Testo di partenza:
■ ■ ■ ■ ■

Anche il conflitto, quello sociale e sindacale tra tutti, è uno degli elementi che contraddistinguono le democrazie. E le democrazie che funzionano sono quelle che si dotano di figure e strumenti in grado di regolare il conflitto medesimo, certo non immaginando che esso, in una dinamica plurale la cui natura dialettica è ben di più del solo confronto elettorale, possa essere annullato.
In passato, anche nel centrosinistra, ci fu chi tentò di “normalizzare” questo conflitto. Ma la vera novità di oggi è che la voluta confusione sul significato di “conflitto” si allunga fino a quella sul significato di “democrazia”.
In una democrazia liberale sono ben altri i conflitti che dovrebbero preoccupare anche chi governa. In primo luogo quelli tra le istituzioni di cui la democrazia si compone, e la cui regolazione è certamente più delicata di quella che riguarda i conflitti sociali, tanto da prevedere addirittura alcuni automatismi che la rendono possibile. Inutili, però, se gli attori della scena istituzionale non interpretano il ruolo che spetta loro con autentico senso dello Stato e, appunto, delle istituzioni.

■ ■ ■ ■ ■

Materiale fornito:
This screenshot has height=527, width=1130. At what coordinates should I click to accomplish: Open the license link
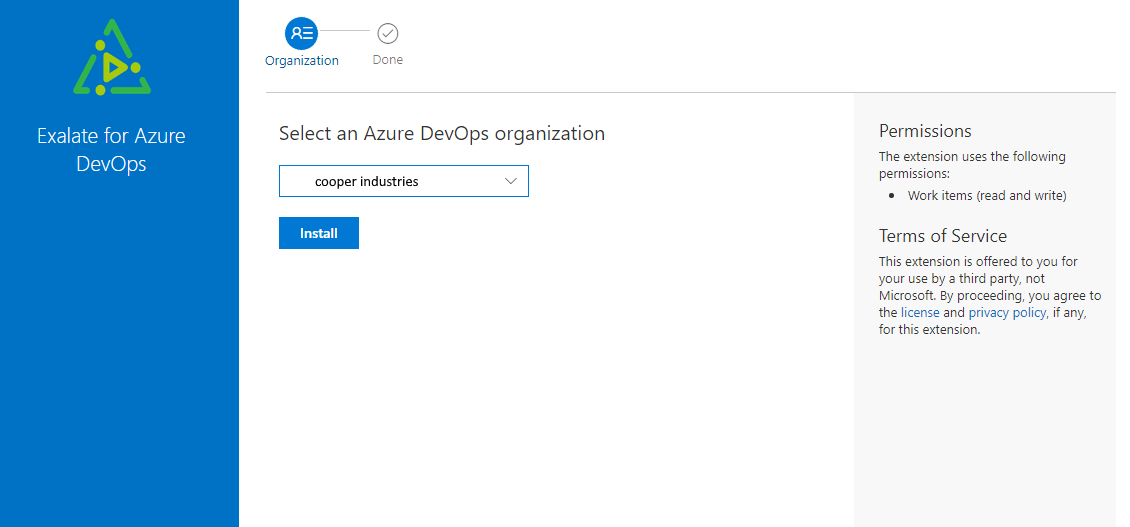920,313
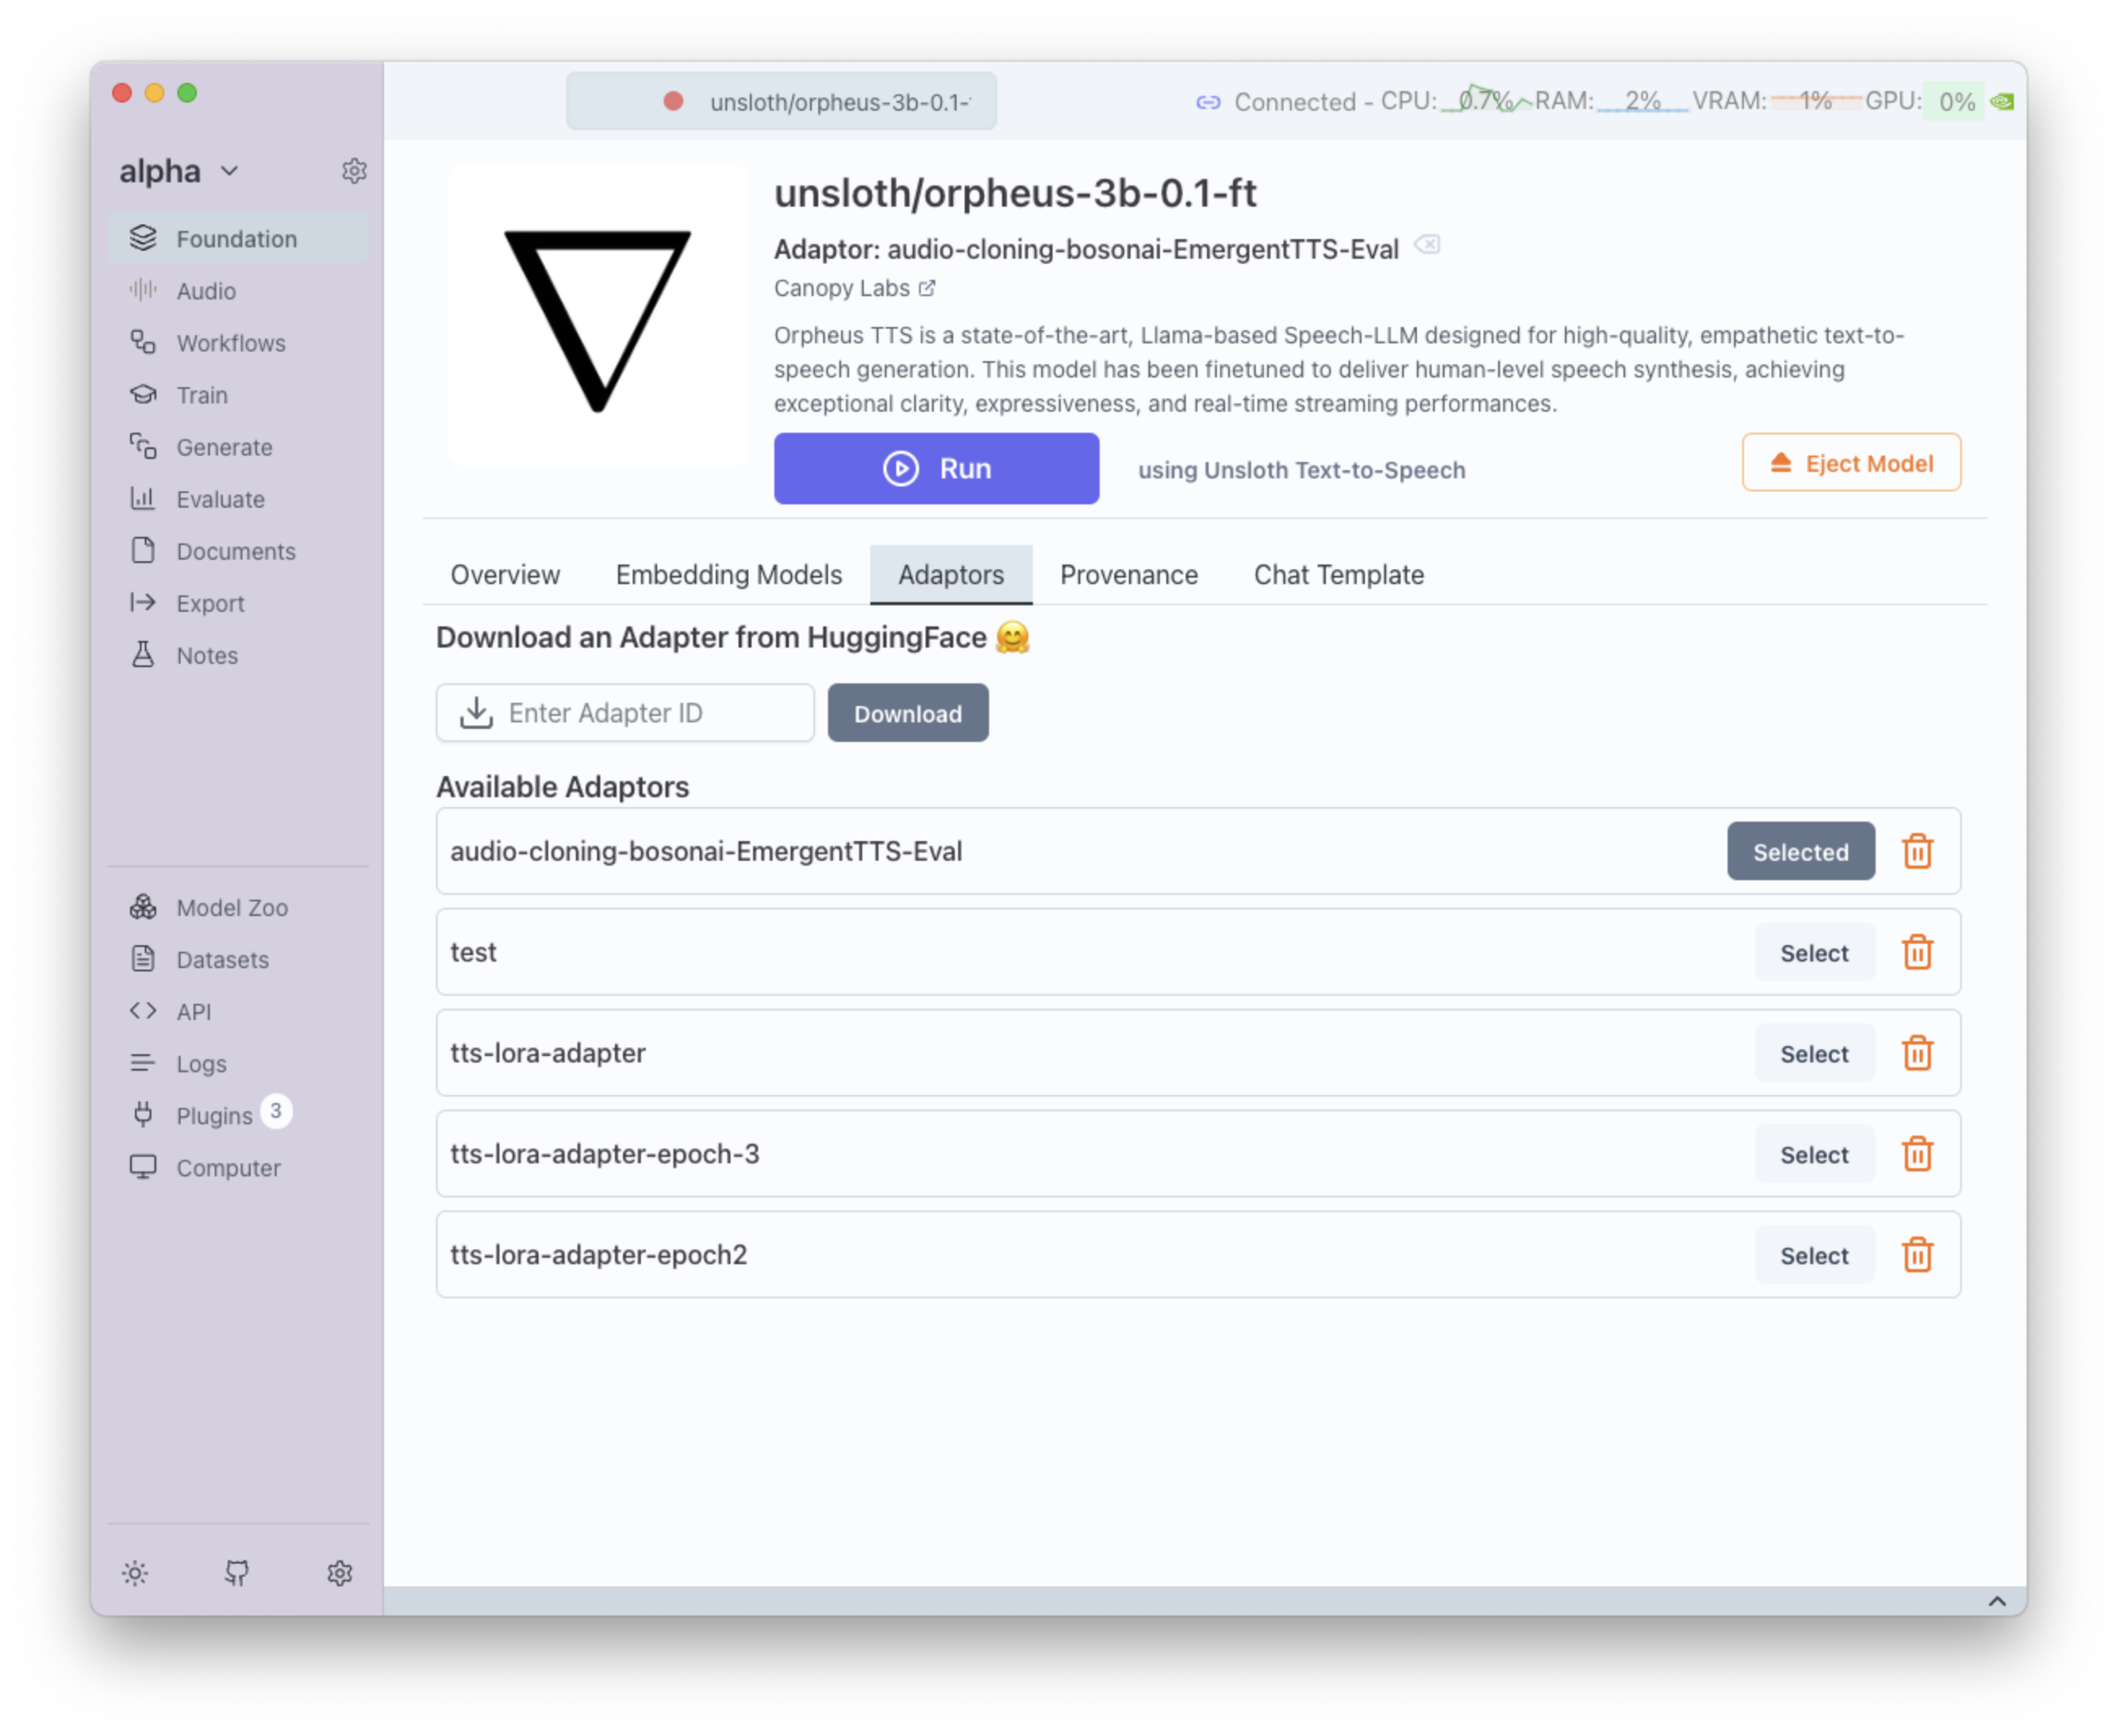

■ ■ ■ ■ ■

Quesito proposto 1:
In base al testo sul conflitto nelle democrazie, risponda alle seguenti domande:
(a) Quali sono le democrazie che funzionano?
(b) In quale area politica, in passato, ci fu anche chi tentò di "normalizzare" il conflitto?
(c) In una democrazia liberale, quali conflitti dovrebbero preoccupare in primo luogo anche chi governa?
Quesito proposto 2: Riproduca fedelmente un passo del testo sul conflitto nelle democrazie: cominci dalle parole "In passato, anche" e si fermi dopo le parole "appunto, delle istituzioni.".

Risposta 1:
(a) Quelle che si dotano di figure e strumenti in grado di regolare il conflitto.
(b) Nel centrosinistra.
(c) Quelli tra le istituzioni di cui la democrazia si compone.

Risposta 2:
In passato, anche nel centrosinistra, ci fu chi tentò di “normalizzare” questo conflitto. Ma la vera novità di oggi è che la voluta confusione sul significato di “conflitto” si allunga fino a quella sul significato di “democrazia”.
In una democrazia liberale sono ben altri i conflitti che dovrebbero preoccupare anche chi governa. In primo luogo quelli tra le istituzioni di cui la democrazia si compone, e la cui regolazione è certamente più delicata di quella che riguarda i conflitti sociali, tanto da prevedere addirittura alcuni automatismi che la rendono possibile. Inutili, però, se gli attori della scena istituzionale non interpretano il ruolo che spetta loro con autentico senso dello Stato e, appunto, delle istituzioni.